I added a foot detox to my service menu. Before you decide whether it's for you, a few things worth knowing about what this actually is, and what unit I'm using.
What the session is.
Thirty minutes. You sit comfortably with your feet in a basin of warm salted water while a low-level current passes through it. The session is non-invasive, relaxing, and requires no recovery time.
What it actually does, clinically.
The honest framing is that this is a nervous system regulation tool. Warm water immersion plus the ionic current activates your parasympathetic nervous system, which is the part of your nervous system responsible for rest, repair, and recovery. For anyone running on chronic sympathetic activation (most people), this is a direct downshift input. It also supports lymphatic movement and gives your body a structured 30 minutes of stillness, which on its own has therapeutic value.

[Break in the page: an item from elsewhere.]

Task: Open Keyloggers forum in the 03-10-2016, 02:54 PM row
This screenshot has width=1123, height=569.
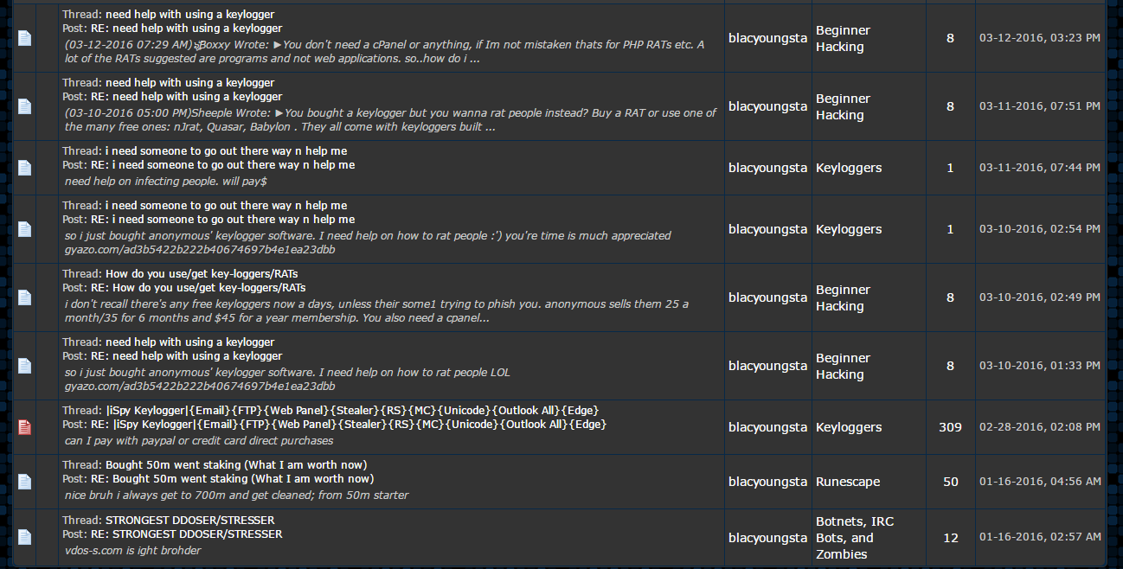Action: click(849, 229)
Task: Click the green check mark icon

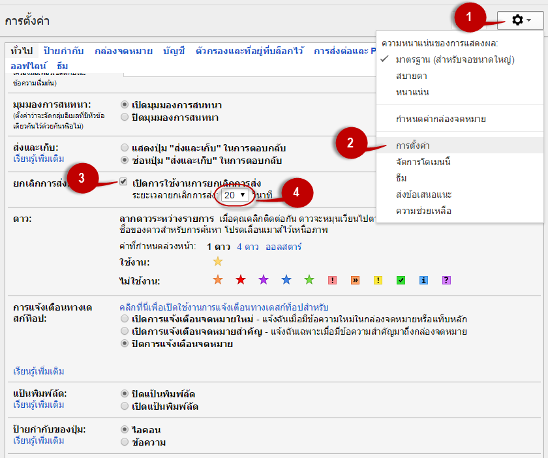Action: tap(401, 281)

Some people feel calmer, sleep better, or have more energy after sessions, and those are real outcomes worth tracking.
Why this specific unit.
The unit I use is the IonCleanse Solo by AMD (A Major Difference, Inc.). AMD has built a clinical reputation in this category over many years, and their unit is engineered for clinical use in three specific ways:
Dual polarity array (AMD's patent). The array switches between positive and negative charges during the session. This is the mechanism most directly tied to the parasympathetic response the unit elicits.
Medical-grade power supply built to the IEC60601-1 standard. This is the same electrical safety standard used in clinical medical devices. The result is clean, filtered energy rather than the unfiltered output that other brands may have, which can introduce stray electromagnetic frequencies during a session.
FCC and CE certifications stamped on the unit itself, not just the power cord. Built-in safeguards also prevent any risk of shocking the user.
The array, the controller, and the safety architecture are all built for clinical use, not adapted from a battery charger or industrial power supply.
How to book.
As an add-on to a chiropractic visit: $40. Extends your appointment by 30 minutes. The most efficient way to fit it in if you are already coming in.
As a standalone session: $55. If you want the foot detox without other care that day. Book online as its own service.
Who it is not for.
Pacemakers, open wounds on the feet, or current pregnancy are all reasons to skip this one. If you are not sure whether it fits your situation, ask at your next visit or text.